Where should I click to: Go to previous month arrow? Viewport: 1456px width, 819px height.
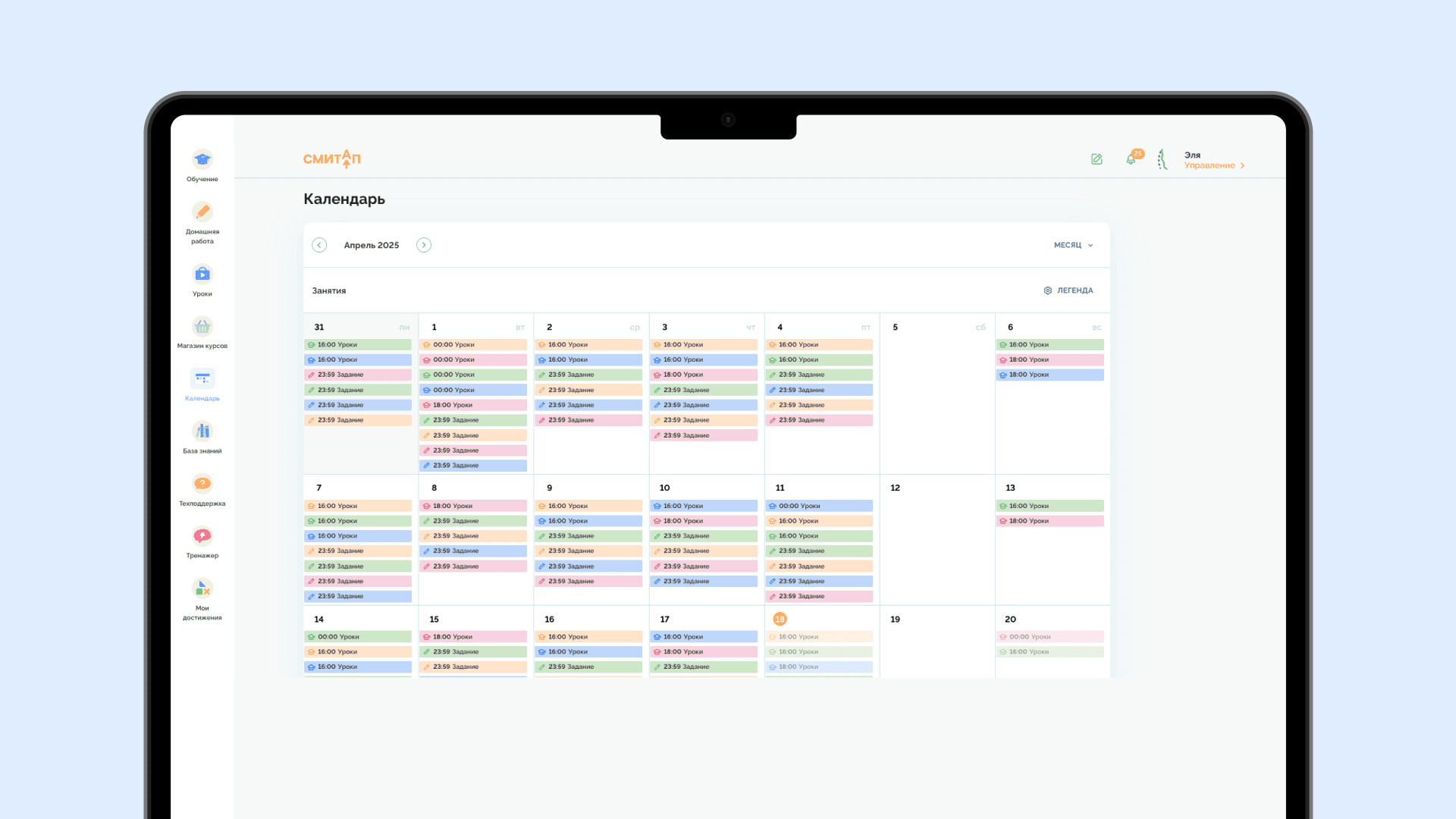[x=319, y=245]
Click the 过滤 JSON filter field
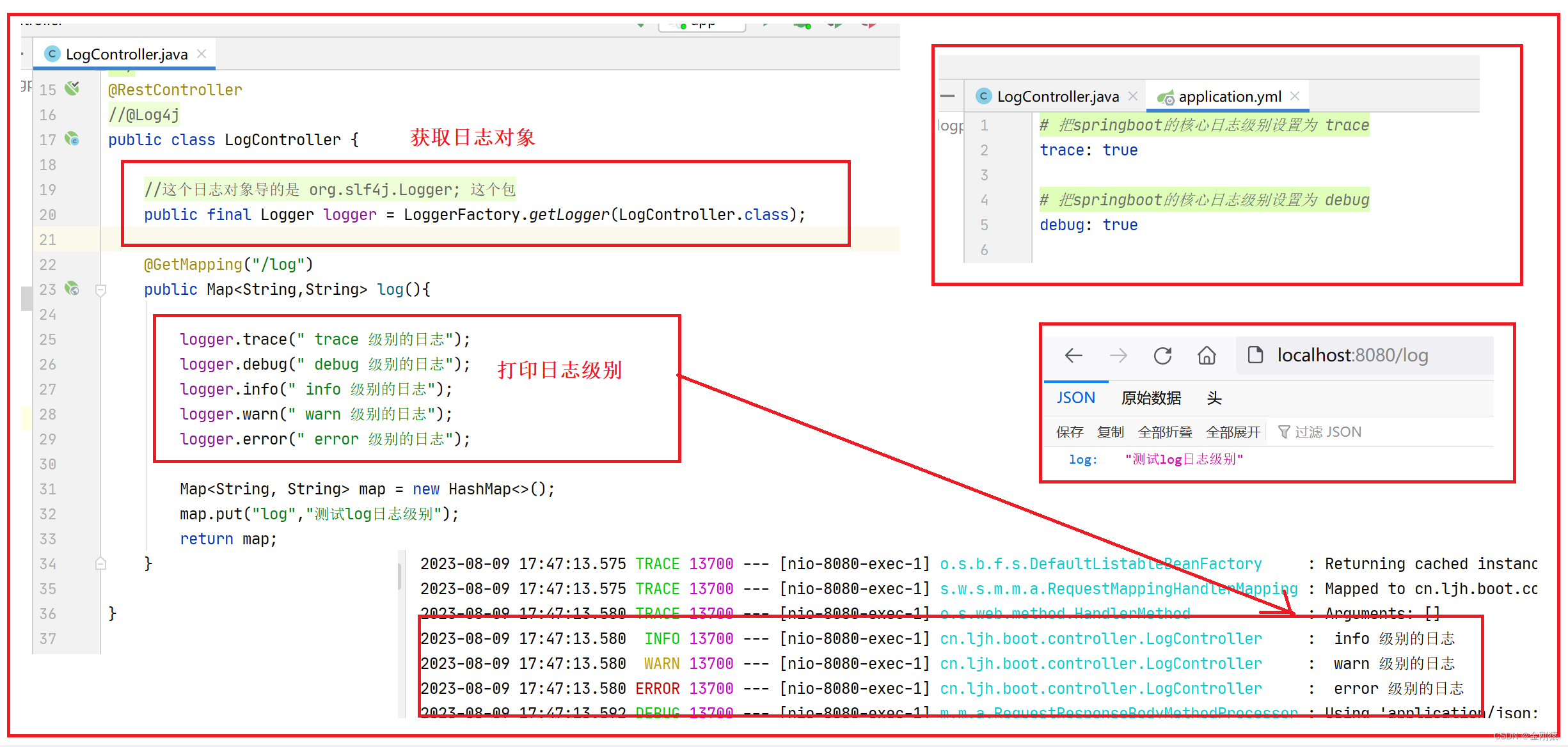 coord(1328,432)
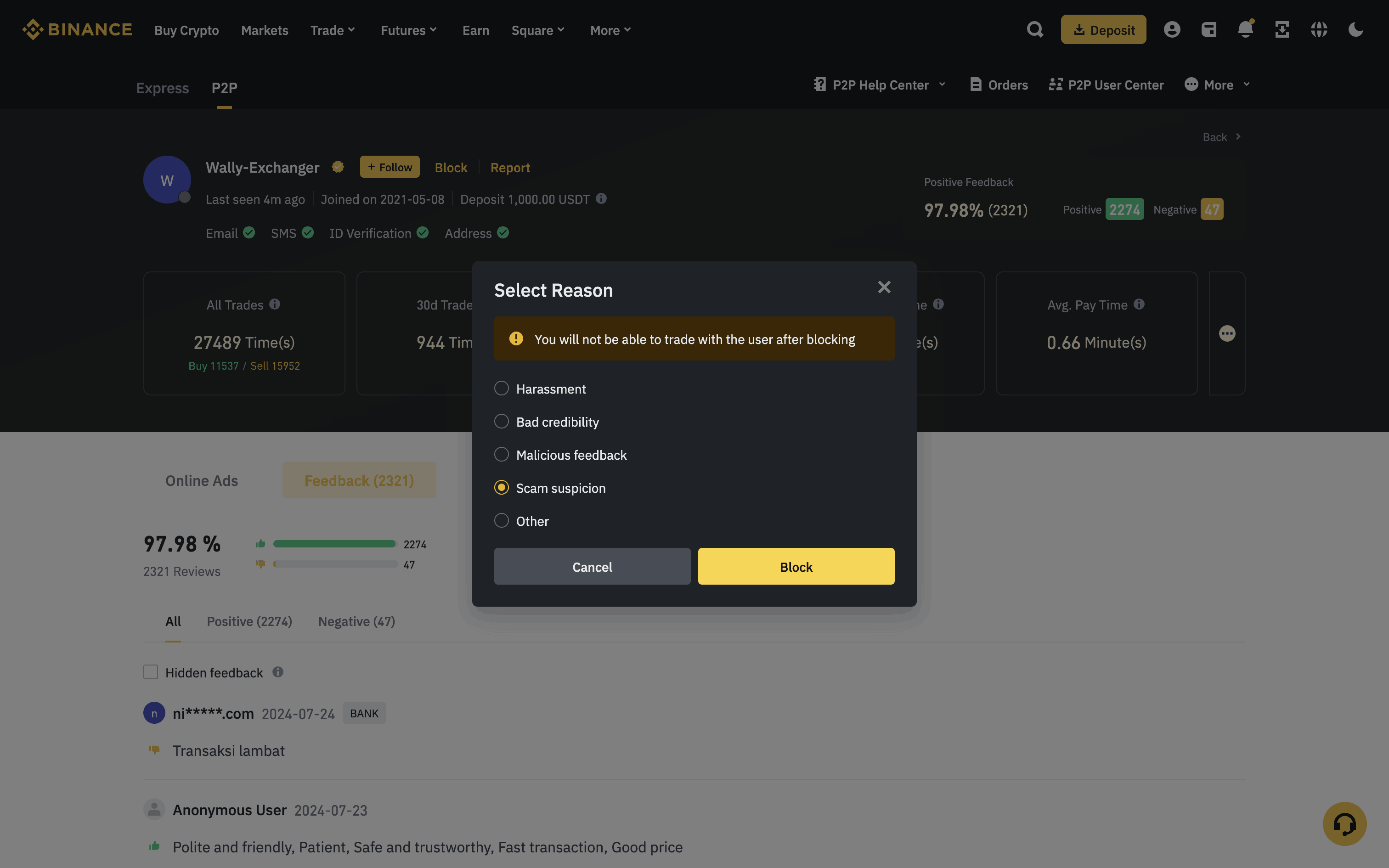
Task: Toggle dark mode moon icon
Action: (x=1355, y=29)
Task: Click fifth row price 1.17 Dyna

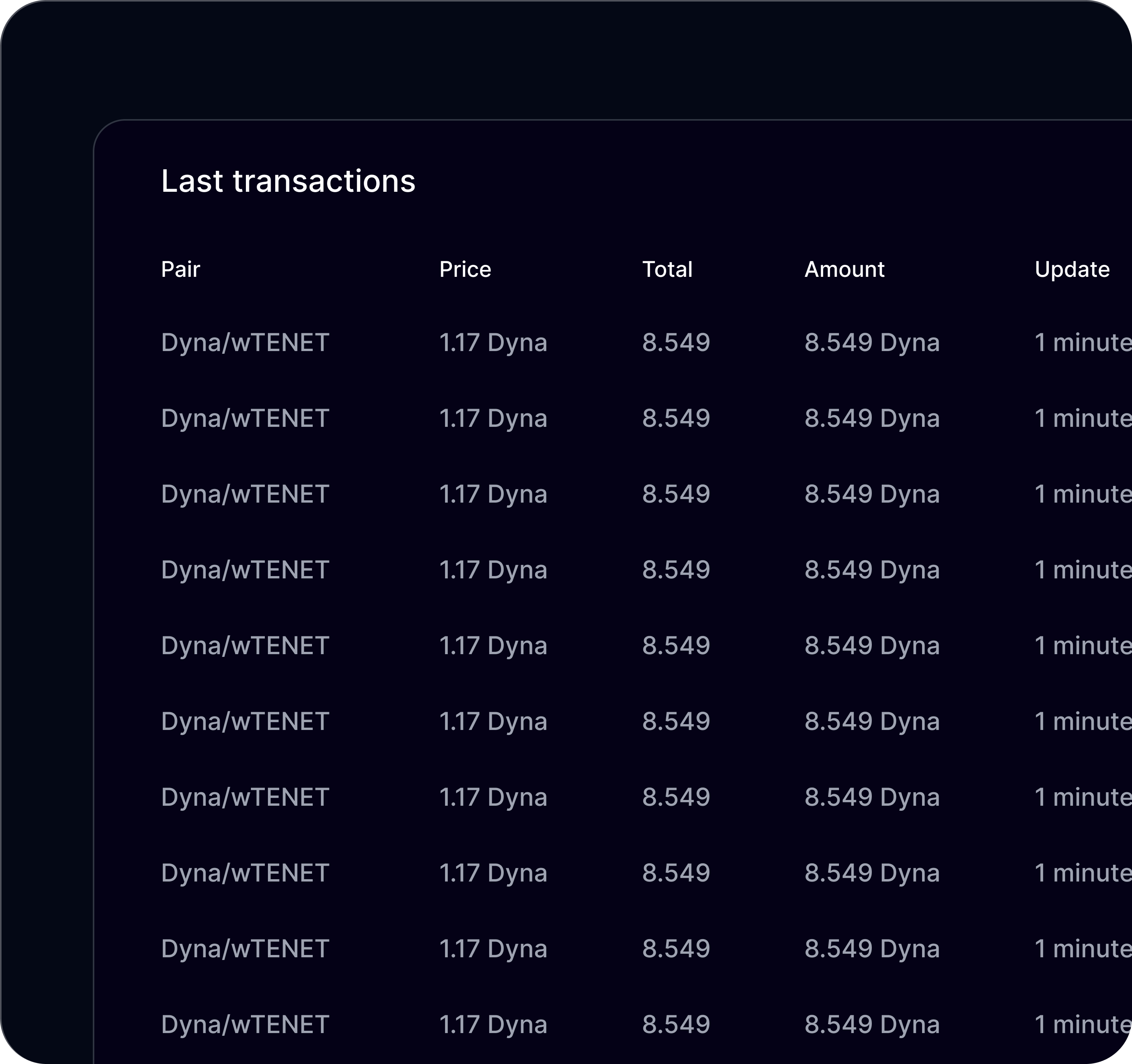Action: coord(493,646)
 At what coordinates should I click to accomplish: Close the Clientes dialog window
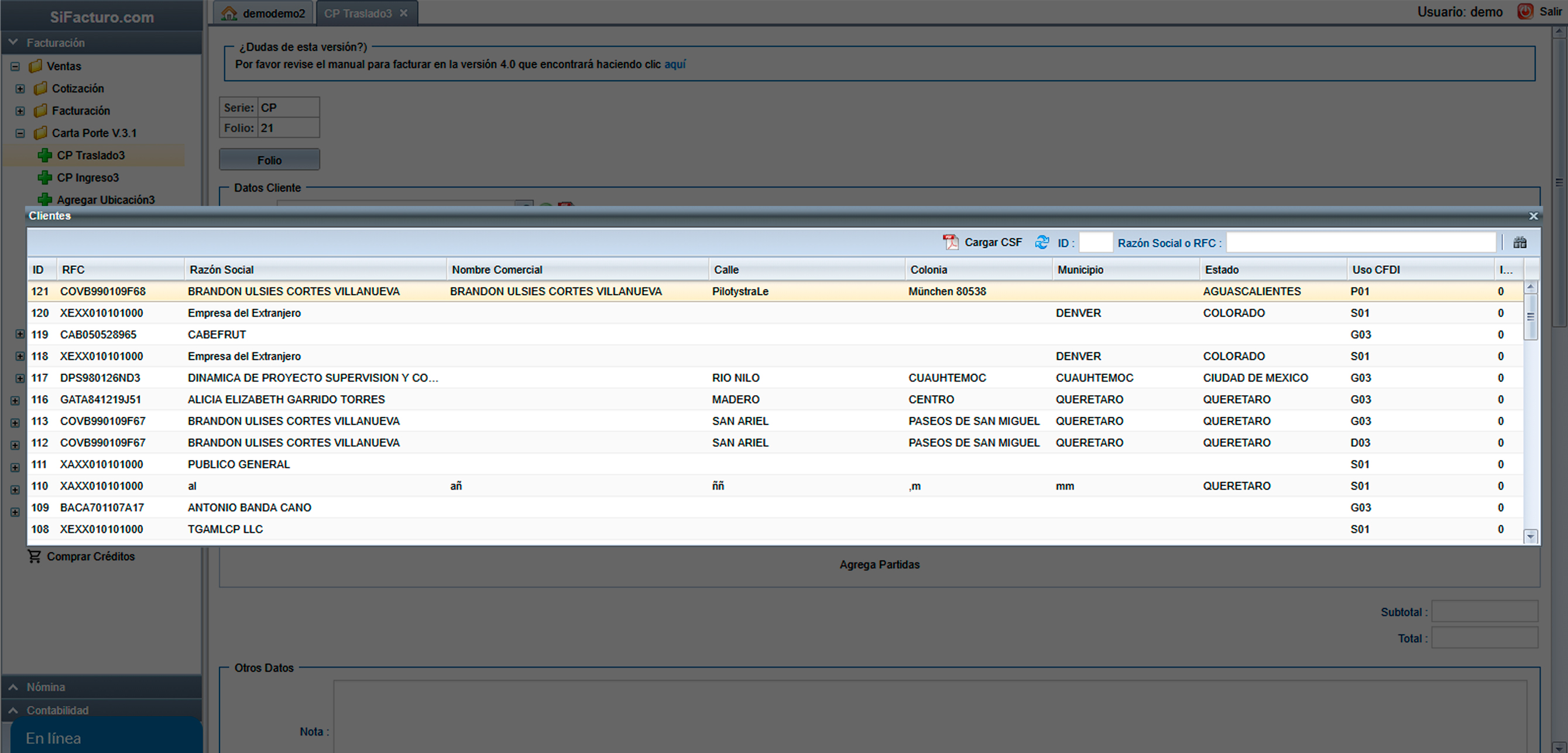tap(1533, 216)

******************************

**Your assignment**
Omit the pictures, then extract verbatim only those lines that fall between the line containing "At what coordinates" and the final line of the records above, both included.

**Output for this task**
 At what coordinates should I click to accomplish: Close the Clientes dialog window
tap(1533, 216)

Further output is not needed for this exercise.